Fruits and vegetables, even if their peel will not be eaten, should be rinsed under running water and dried with a clean cloth or paper towel. It is recommended that firm produce, such as melons or cucumbers, be scrubbed with a clean produce brush. Soap, bleach or commercial cleaning products should never be used when washing fresh produce.

For more details on proper produce washing, watch our video.

Answered March 27, 2020

What recommendations are there for food delivery shipments at hospitals and long-term care facilities to help decrease the risk of COVID-19 transmission from vendors? Are there any recommendations for food service staff in these types of facilities to help reduce the spread of COVID-19?

There is currently no evidence to show food or food packaging as a means of transmission for COVID-19. It may be possible for viruses to survive on surfaces and objects, though, reinforcing the need to observe proper hygiene and food safety practices.

Hospitals and other facilities may limit access vendors and third parties have to their buildings during the current COVID-19 outbreak. Food suppliers that previously were able to deliver food indoors may be required to leave packages outside, and staff may be required to bring them inside to align with physical distancing measures. The Academy's Dietetic Practice Group, Dietetics in Health Care Communities, recently recorded a webinar on Front and Back of House Precautions for nutrition and dietetics practitioners working in these settings. Local and state health departments also may have guidelines established during this pandemic and should be consulted.

Regular handwashing, along with routine cleaning and disinfecting, especially all frequently touched surfaces, remain the most effective ways to reduce the spread of COVID-19 and are essential in any food service setting. Additional information regarding Food Safety and the Coronavirus Disease 2019 (COVID-19) is available on the U.S. Food and Drug Administration's website.

Answered March 26, 2020

I've noticed grocery stores running low on items, does this mean there is a food shortage?
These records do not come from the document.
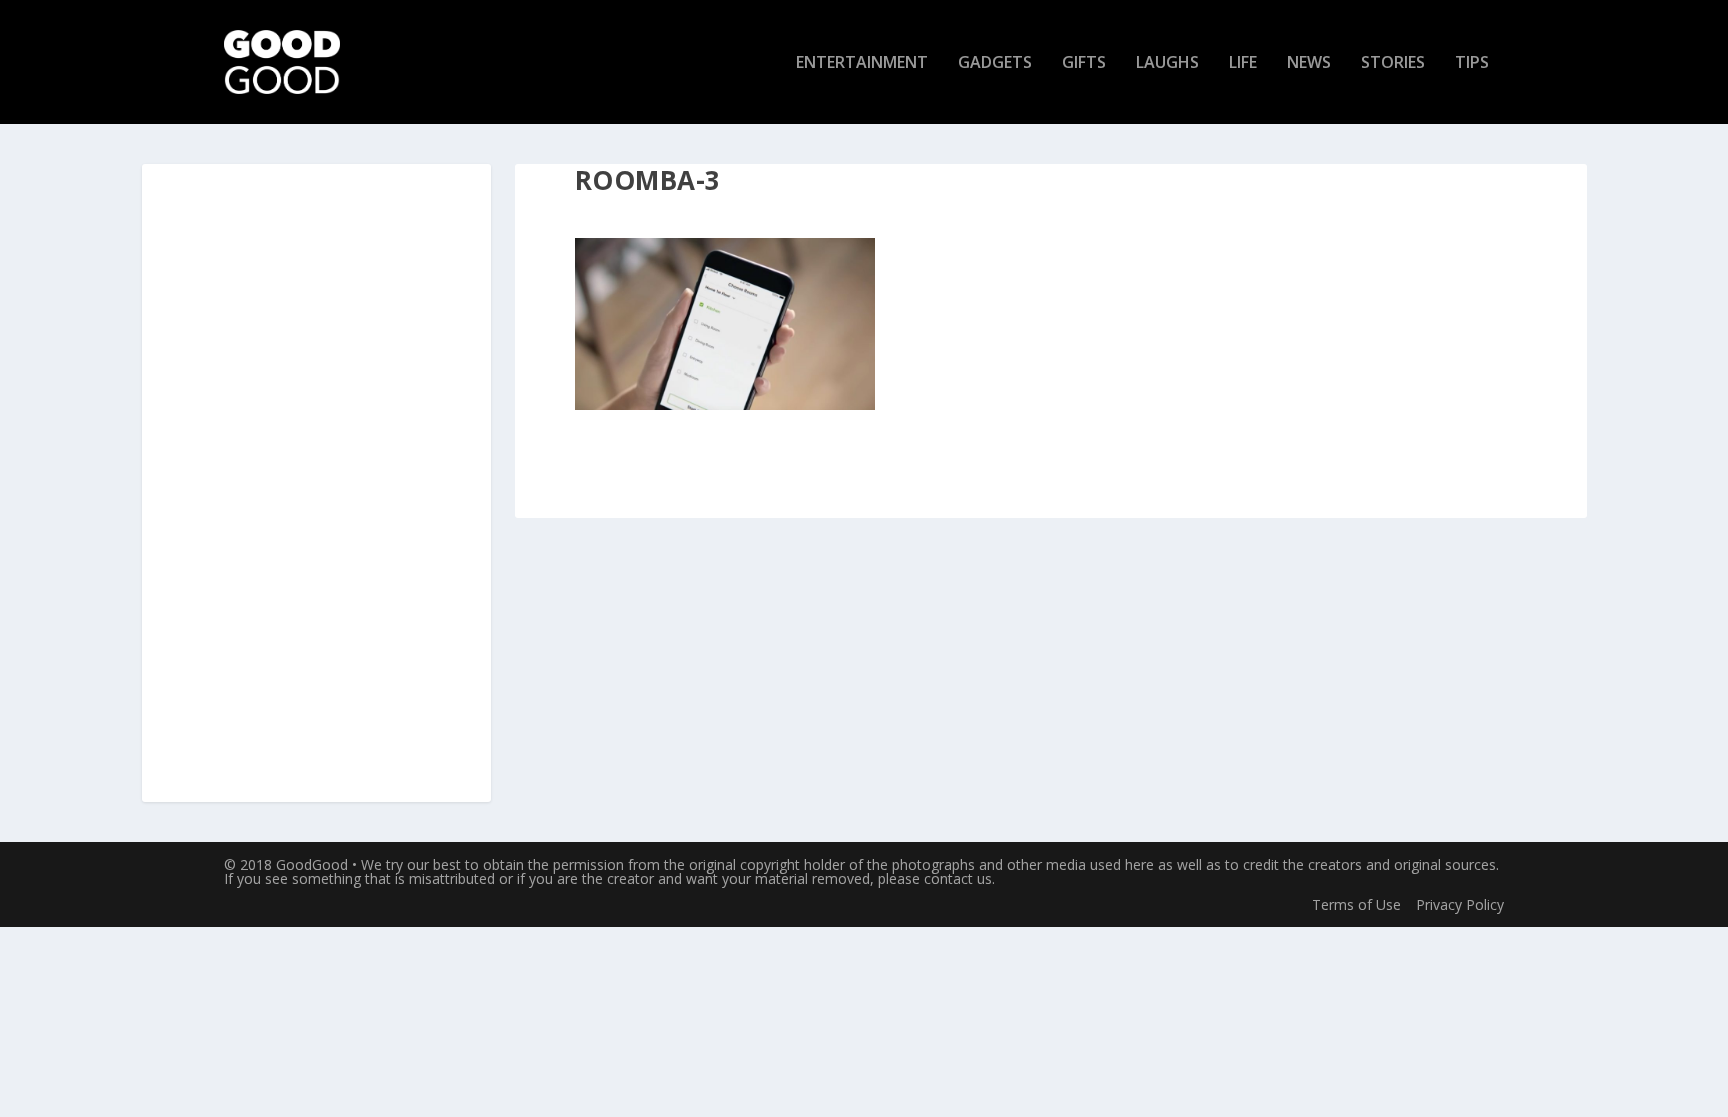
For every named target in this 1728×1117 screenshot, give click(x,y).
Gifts (1084, 63)
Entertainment (862, 63)
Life (1243, 63)
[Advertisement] (316, 484)
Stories (1393, 63)
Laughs (1167, 63)
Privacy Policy (1460, 904)
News (1309, 63)
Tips (1472, 63)
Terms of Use (1356, 904)
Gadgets (995, 63)
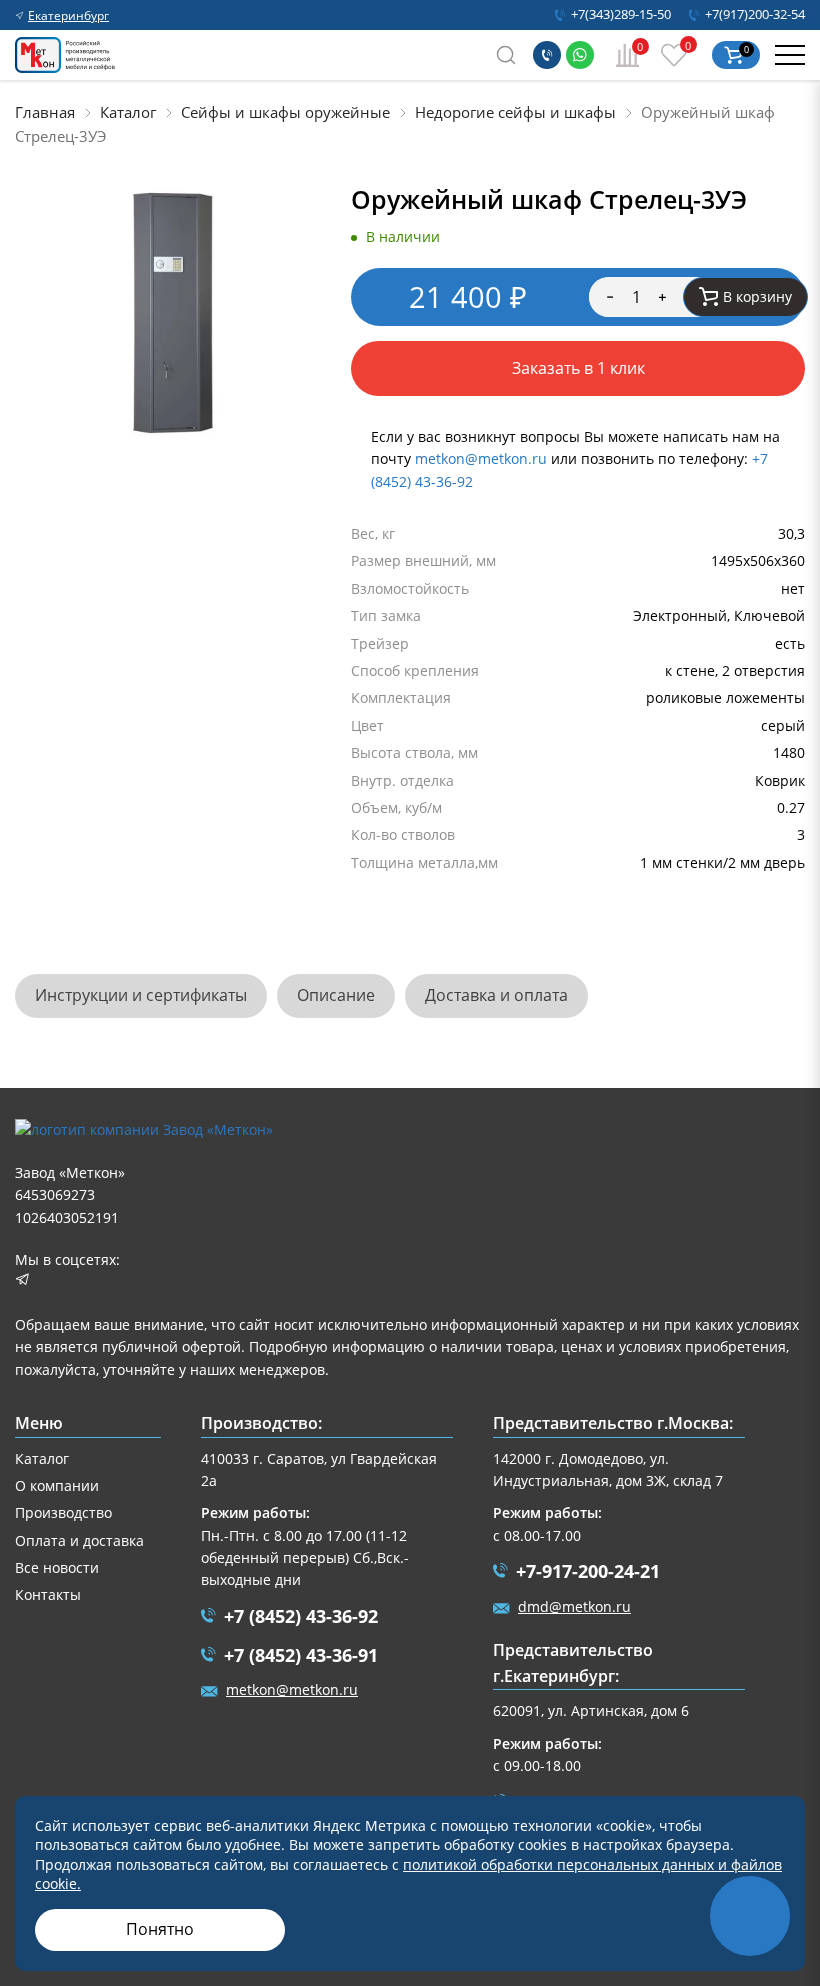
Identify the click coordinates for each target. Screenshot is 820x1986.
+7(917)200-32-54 (755, 15)
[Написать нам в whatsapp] (580, 55)
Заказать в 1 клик (578, 368)
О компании (57, 1485)
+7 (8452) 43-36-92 (301, 1616)
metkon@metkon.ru (481, 458)
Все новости (57, 1567)
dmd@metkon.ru (574, 1606)
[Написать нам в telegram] (22, 1281)
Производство (63, 1512)
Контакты (48, 1594)
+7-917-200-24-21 (588, 1571)
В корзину (757, 296)
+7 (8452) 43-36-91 (301, 1655)
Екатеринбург (68, 15)
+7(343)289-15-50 (621, 15)
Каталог (42, 1458)
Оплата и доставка (79, 1540)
According to the USDA, there are currently no food shortages. If grocery shelves are low in certain food items or supplies this is an issue with inventory or how much the store ordered based on what it expected to sell. A recent and unexpected increase in demand for groceries and non-food items has left many stores with little time to restock shelves.

FEMA is asking individuals to only buy enough groceries for one week. The United States Department of Agriculture and the U.S. Food and Drug Administration are closely monitoring the food supply chain for any shortages.